III. We are not prepared to say that the evidence does not make a case under the humanitarian rule. Contributory negligence is no defense to this peculiar kind of negligence. Under the law (Vigilant-Watch Ordinance) the duty was imposed upon the agents of the defendant to be upon the lookout for persons or vehicles upon or approaching the tracks. The ordinance was in evidence, as also was the speed ordinance. Not only was there a duty to be upon the lookout, but there was the further duty to stop the car "in the shortest time and space possible." This duty is and was a continuous duty, and the ordinance law applies to all portions of the tracks. That is to say, the duty is not confined to public crossings. This is mentioned, not for the purpose of elaborating upon the alleged ordinance negligence, but to show that there was room for the humanitarian rule, under the facts shown. If (as we have ruled) there was a legal duty for the agents of the defendant to be upon a constant lookout for persons or vehicles upon or approaching the tracks, then the defendant (not having the right to expect a clear track) cannot hide behind the claim that his agents did not see the automobile in time to avert the accident. [Degonia v. Railroad, Paragraph II, 224 Mo. l.c. 586 et seq.]

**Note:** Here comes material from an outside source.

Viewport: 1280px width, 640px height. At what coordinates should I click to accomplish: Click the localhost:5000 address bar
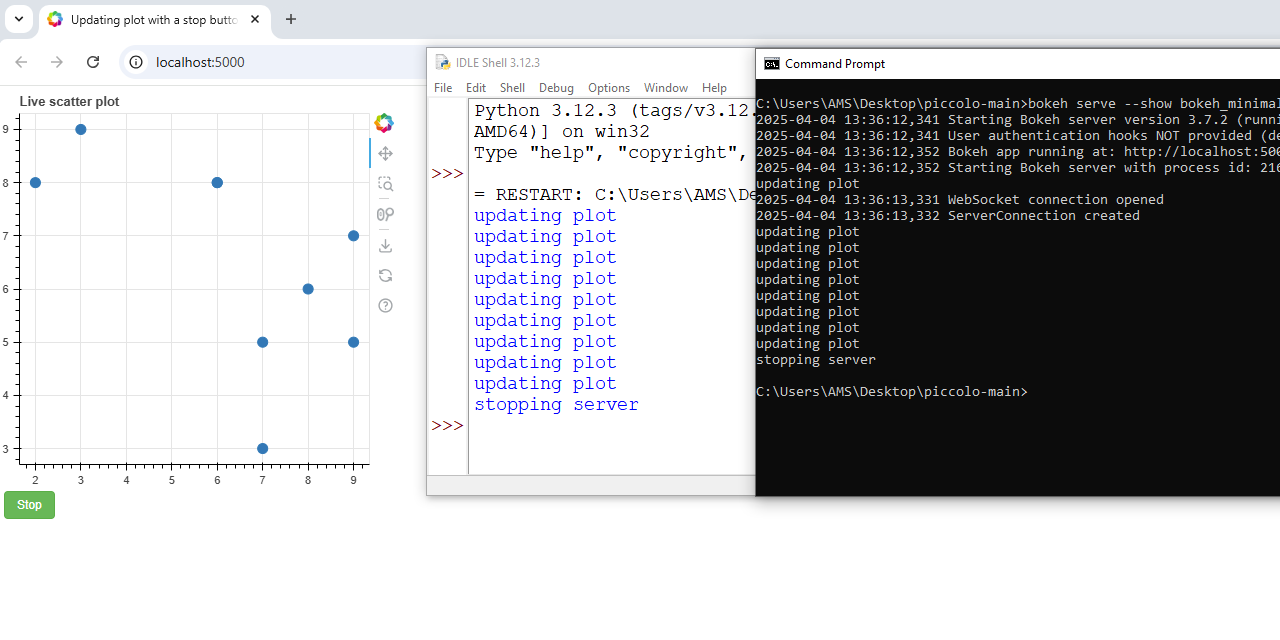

Where there is an imposed duty to look, and looking was to see (as is true in the instant case), then the law says the agents did see the approaching vehicle, whether in fact they saw it or not. In other words, the law makes them see it, at just such point from which *655 they could have seen it, had the servants been in the exercise of the care prescribed by the ordinance. Under the facts these agents of the defendant could have seen the automobile as it turned toward the south, when their street car was 350 or more feet away. Under the humanitarian rule the conduct of these agents must be measured from the point where they could have seen the turning car, had they been looking. This because they had no legal right to expect a clear track. So, under this point, we may concede the contributory negligence of both plaintiff and his wife (which we do not concede, but rule that it was at least a question for the jury) and yet the rule of humanity demanded of these agents that they do something to avert the injury. There is much evidence tending to show that they did nothing. Such is the situation, taking for the facts, as we must, the most favorable evidence for the plaintiff. We therefore rule that this overruling of the demurrer was well enough, even under the humanitarian rule. The ruling in the second paragraph of this opinion sufficed for the affirmance of the order granting a new trial, but as this case is to be retried, this discussion of the law of the case is not out of place.

The order granting the new trial should be affirmed, and the cause remanded to the end that there may be a new trial thereof. It is so ordered. All concur, except Woodson, J., absent.